"""

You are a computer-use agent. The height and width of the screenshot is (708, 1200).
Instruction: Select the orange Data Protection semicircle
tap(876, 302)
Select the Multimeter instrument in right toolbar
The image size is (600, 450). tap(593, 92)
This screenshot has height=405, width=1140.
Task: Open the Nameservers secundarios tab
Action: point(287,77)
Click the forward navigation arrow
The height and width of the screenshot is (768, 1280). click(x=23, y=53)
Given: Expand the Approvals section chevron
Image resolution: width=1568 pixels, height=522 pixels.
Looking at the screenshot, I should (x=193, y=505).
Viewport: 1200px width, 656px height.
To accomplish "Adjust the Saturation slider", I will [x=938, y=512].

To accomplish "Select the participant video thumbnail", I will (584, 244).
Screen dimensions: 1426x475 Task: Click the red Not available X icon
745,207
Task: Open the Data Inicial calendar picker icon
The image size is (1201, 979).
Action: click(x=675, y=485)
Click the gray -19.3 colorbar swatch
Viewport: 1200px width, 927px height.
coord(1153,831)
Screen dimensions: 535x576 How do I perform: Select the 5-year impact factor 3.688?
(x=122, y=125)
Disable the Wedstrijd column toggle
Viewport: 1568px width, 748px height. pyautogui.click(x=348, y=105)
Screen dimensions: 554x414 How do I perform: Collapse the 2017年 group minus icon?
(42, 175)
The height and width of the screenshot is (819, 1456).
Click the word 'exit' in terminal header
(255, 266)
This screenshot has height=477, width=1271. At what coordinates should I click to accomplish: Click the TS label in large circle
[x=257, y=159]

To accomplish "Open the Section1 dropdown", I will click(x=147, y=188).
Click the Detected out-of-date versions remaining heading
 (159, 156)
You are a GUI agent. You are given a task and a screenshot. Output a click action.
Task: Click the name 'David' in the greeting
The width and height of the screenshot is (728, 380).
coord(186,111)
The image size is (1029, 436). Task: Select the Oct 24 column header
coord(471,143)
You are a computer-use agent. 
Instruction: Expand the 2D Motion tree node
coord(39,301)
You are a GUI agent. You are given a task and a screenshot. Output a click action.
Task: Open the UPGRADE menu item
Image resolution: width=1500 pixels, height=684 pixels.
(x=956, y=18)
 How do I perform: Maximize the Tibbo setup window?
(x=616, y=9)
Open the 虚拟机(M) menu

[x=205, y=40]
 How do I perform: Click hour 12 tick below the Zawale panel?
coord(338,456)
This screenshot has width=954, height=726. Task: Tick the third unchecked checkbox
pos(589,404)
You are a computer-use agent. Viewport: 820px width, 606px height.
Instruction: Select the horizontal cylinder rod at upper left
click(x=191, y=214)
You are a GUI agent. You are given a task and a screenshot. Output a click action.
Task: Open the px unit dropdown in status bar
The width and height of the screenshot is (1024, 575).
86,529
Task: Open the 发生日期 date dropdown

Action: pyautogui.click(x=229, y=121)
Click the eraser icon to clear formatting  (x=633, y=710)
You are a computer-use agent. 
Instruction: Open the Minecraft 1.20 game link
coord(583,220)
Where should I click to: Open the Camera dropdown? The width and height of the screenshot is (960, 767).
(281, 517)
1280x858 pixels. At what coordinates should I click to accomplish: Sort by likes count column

"""

*Try it:* Could you transcribe the whole listing exactly?

*Final answer:*
You are a computer-use agent. The height and width of the screenshot is (708, 1200).
Instruction: Select the orange Data Protection semicircle
tap(876, 302)
Select the Multimeter instrument in right toolbar
The image size is (600, 450). tap(593, 92)
This screenshot has height=405, width=1140.
Task: Open the Nameservers secundarios tab
Action: point(287,77)
Click the forward navigation arrow
The height and width of the screenshot is (768, 1280). click(x=23, y=53)
Given: Expand the Approvals section chevron
Image resolution: width=1568 pixels, height=522 pixels.
Looking at the screenshot, I should (x=193, y=505).
Viewport: 1200px width, 656px height.
To accomplish "Adjust the Saturation slider", I will [x=938, y=512].

To accomplish "Select the participant video thumbnail", I will (584, 244).
Screen dimensions: 1426x475 Task: Click the red Not available X icon
745,207
Task: Open the Data Inicial calendar picker icon
The image size is (1201, 979).
Action: click(x=675, y=485)
Click the gray -19.3 colorbar swatch
Viewport: 1200px width, 927px height.
coord(1153,831)
Screen dimensions: 535x576 How do I perform: Select the 5-year impact factor 3.688?
(x=122, y=125)
Disable the Wedstrijd column toggle
Viewport: 1568px width, 748px height. pyautogui.click(x=348, y=105)
Screen dimensions: 554x414 How do I perform: Collapse the 2017年 group minus icon?
(42, 175)
The height and width of the screenshot is (819, 1456).
Click the word 'exit' in terminal header
(255, 266)
This screenshot has height=477, width=1271. At what coordinates should I click to accomplish: Click the TS label in large circle
[x=257, y=159]

To accomplish "Open the Section1 dropdown", I will click(x=147, y=188).
Click the Detected out-of-date versions remaining heading
 (159, 156)
You are a GUI agent. You are given a task and a screenshot. Output a click action.
Task: Click the name 'David' in the greeting
The width and height of the screenshot is (728, 380).
coord(186,111)
The image size is (1029, 436). Task: Select the Oct 24 column header
coord(471,143)
You are a computer-use agent. 
Instruction: Expand the 2D Motion tree node
coord(39,301)
You are a GUI agent. You are given a task and a screenshot. Output a click action.
Task: Open the UPGRADE menu item
Image resolution: width=1500 pixels, height=684 pixels.
(x=956, y=18)
 How do I perform: Maximize the Tibbo setup window?
(x=616, y=9)
Open the 虚拟机(M) menu

[x=205, y=40]
 How do I perform: Click hour 12 tick below the Zawale panel?
coord(338,456)
This screenshot has width=954, height=726. Task: Tick the third unchecked checkbox
pos(589,404)
You are a computer-use agent. Viewport: 820px width, 606px height.
Instruction: Select the horizontal cylinder rod at upper left
click(x=191, y=214)
You are a GUI agent. You are given a task and a screenshot. Output a click action.
Task: Open the px unit dropdown in status bar
The width and height of the screenshot is (1024, 575).
86,529
Task: Open the 发生日期 date dropdown

Action: pyautogui.click(x=229, y=121)
Click the eraser icon to clear formatting  (x=633, y=710)
You are a computer-use agent. 
Instruction: Open the Minecraft 1.20 game link
coord(583,220)
Where should I click to: Open the Camera dropdown? The width and height of the screenshot is (960, 767).
(281, 517)
1280x858 pixels. At what coordinates should I click to accomplish: Sort by likes count column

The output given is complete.